▶ Description of the task
Count the lines in the items below that contain the string "dimensions", treating uppercase and lowercase as different. Reply with only the number.

▶ Data in this exercise
────────────────────────────────────────
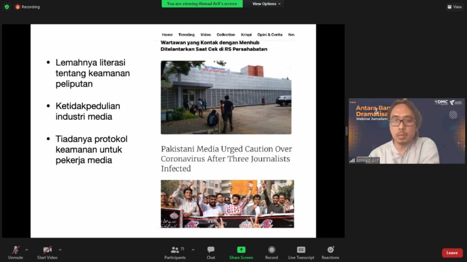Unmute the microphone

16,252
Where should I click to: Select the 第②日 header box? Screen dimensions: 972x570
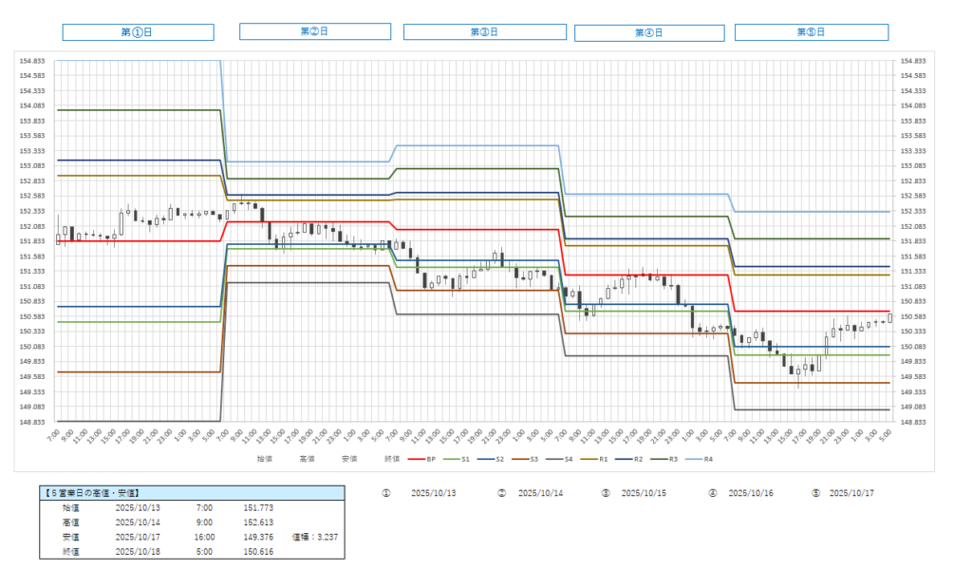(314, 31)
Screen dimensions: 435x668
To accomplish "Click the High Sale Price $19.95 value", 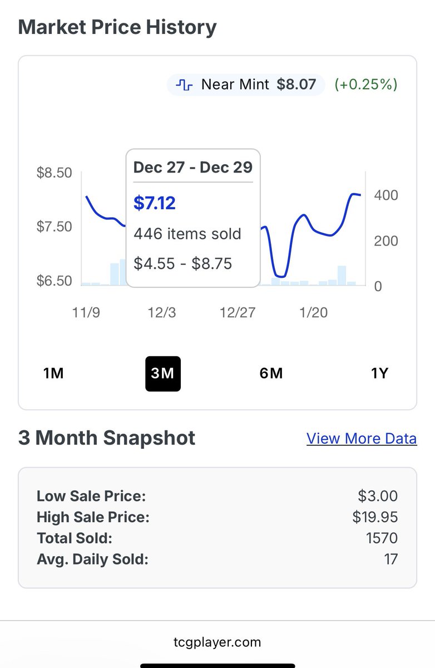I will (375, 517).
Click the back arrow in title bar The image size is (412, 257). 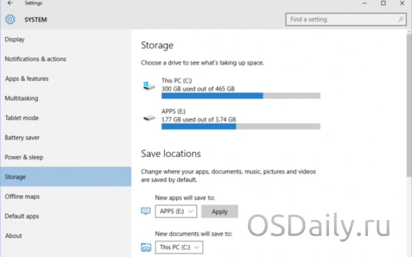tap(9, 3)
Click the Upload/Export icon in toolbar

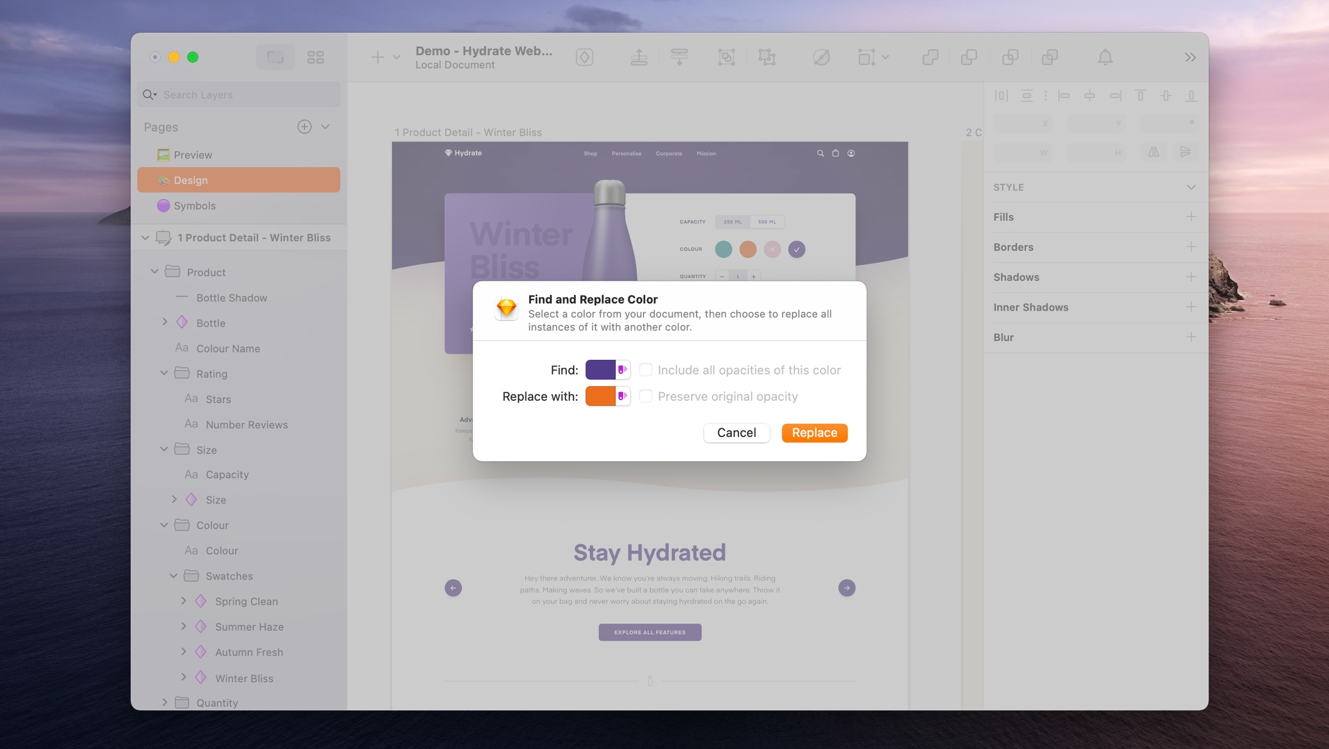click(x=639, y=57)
────────────────────────────────────────
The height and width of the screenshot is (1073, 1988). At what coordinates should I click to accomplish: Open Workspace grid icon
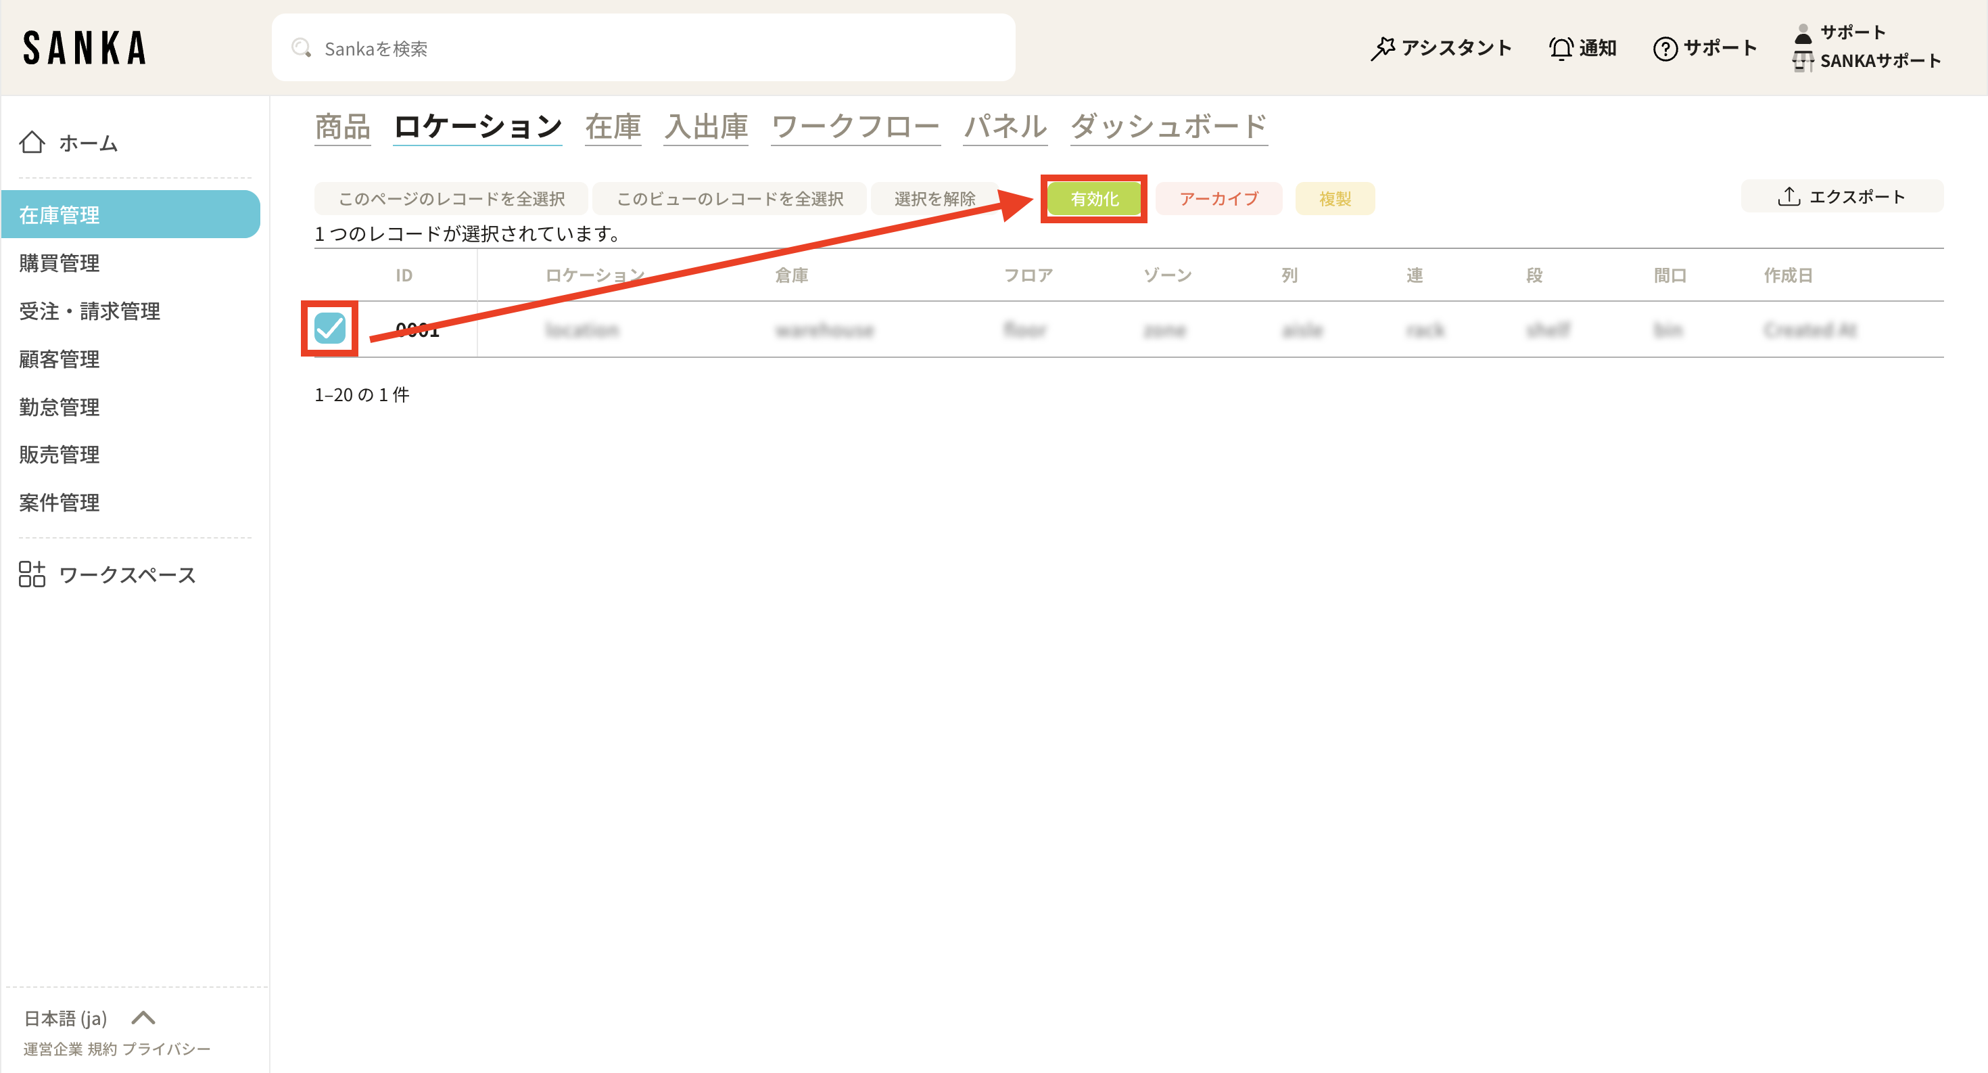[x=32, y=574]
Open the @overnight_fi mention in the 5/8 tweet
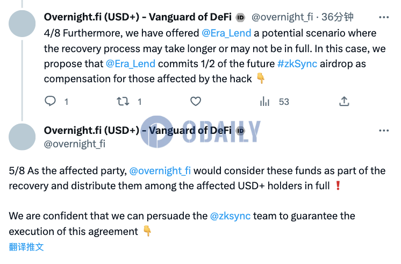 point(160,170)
────────────────────────────────────────
▶ The completed task
2